- _TASK TO COMPLETE_:
Copy exactly, no pictures: every line from the one that contains "Given: Uncheck the 镜像编辑 checkbox" through the end of the entries below.

(DATA SHOWN begins)

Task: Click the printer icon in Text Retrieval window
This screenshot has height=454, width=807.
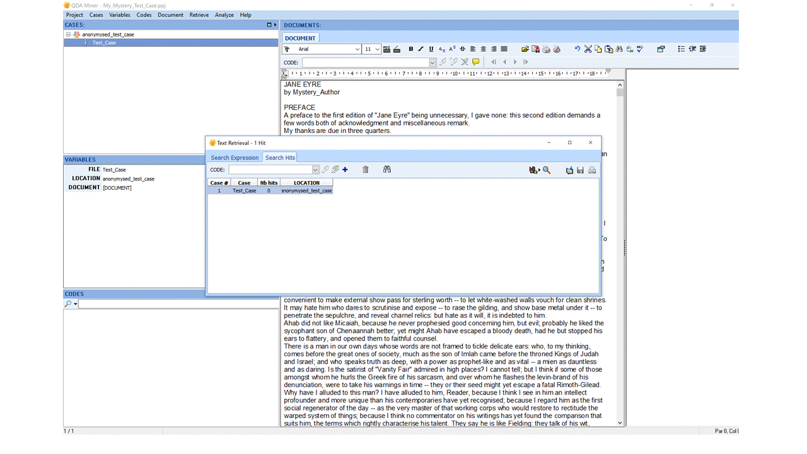Action: click(592, 170)
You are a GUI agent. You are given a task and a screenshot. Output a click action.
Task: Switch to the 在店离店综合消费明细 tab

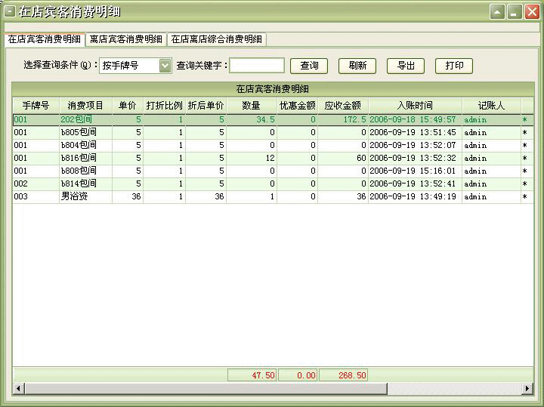pos(217,39)
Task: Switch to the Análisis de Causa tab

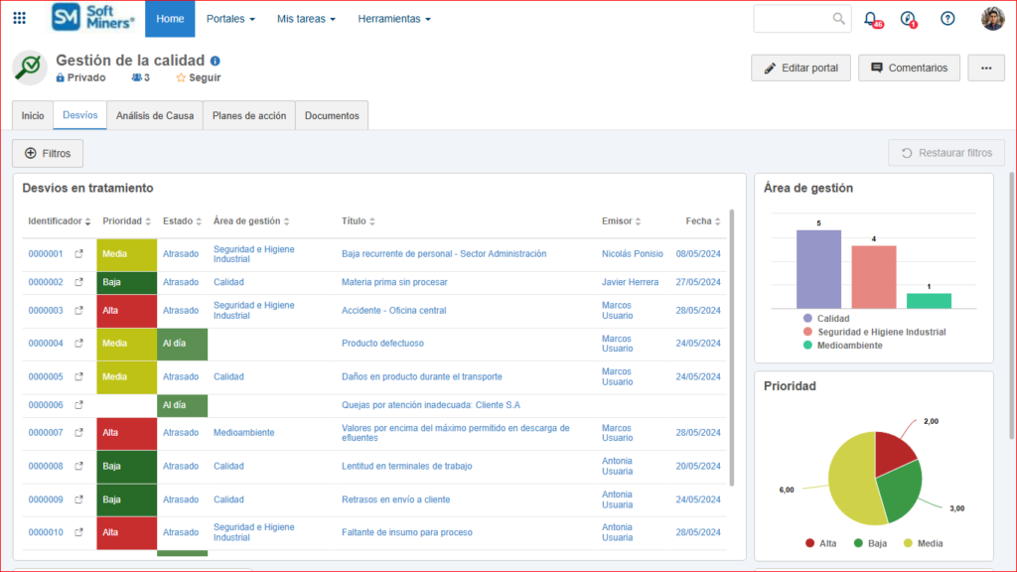Action: point(155,115)
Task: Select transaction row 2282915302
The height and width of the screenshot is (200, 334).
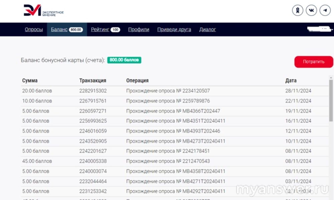Action: click(93, 91)
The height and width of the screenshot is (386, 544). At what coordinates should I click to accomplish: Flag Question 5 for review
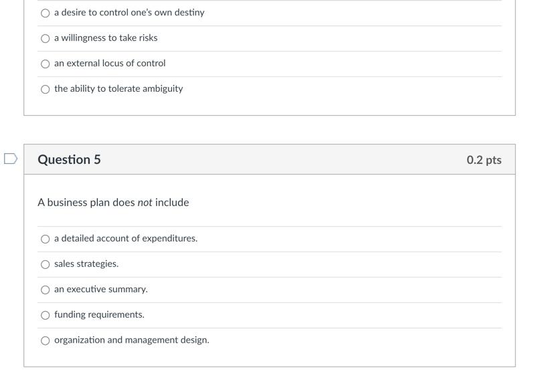point(10,159)
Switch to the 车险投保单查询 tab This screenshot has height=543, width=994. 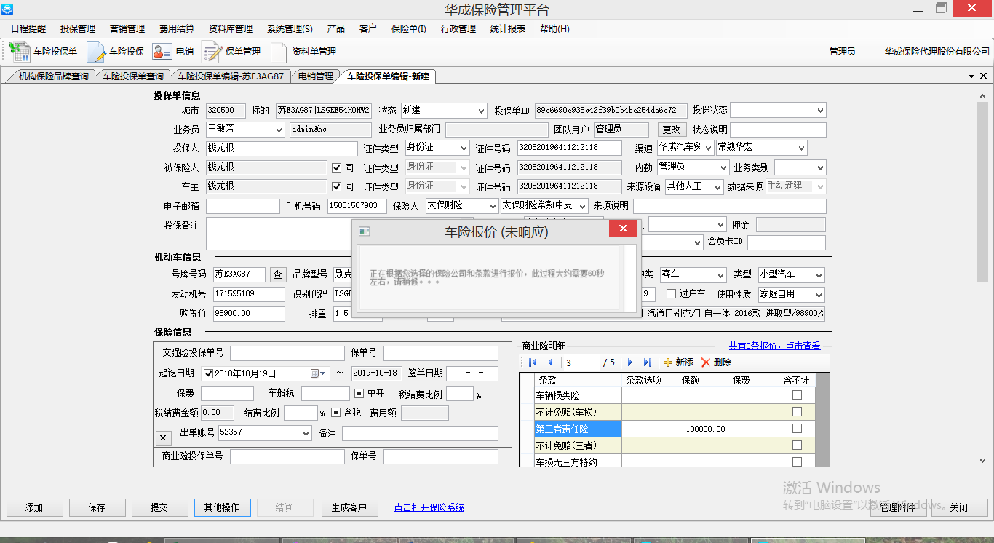click(133, 76)
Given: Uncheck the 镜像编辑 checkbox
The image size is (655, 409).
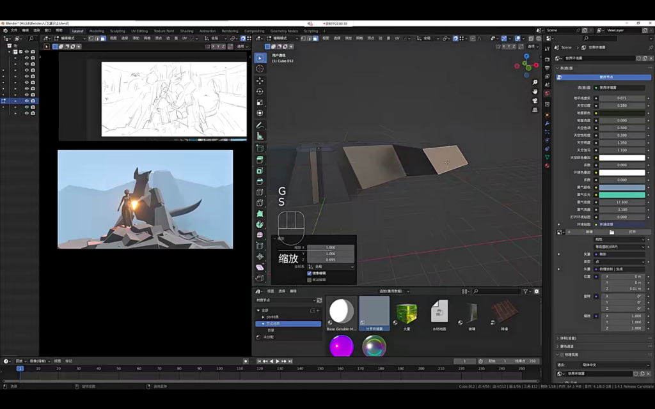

(DATA SHOWN ends)

- _RESULT OF THIS EXERCISE_:
Given: Uncheck the 镜像编辑 checkbox
The image size is (655, 409).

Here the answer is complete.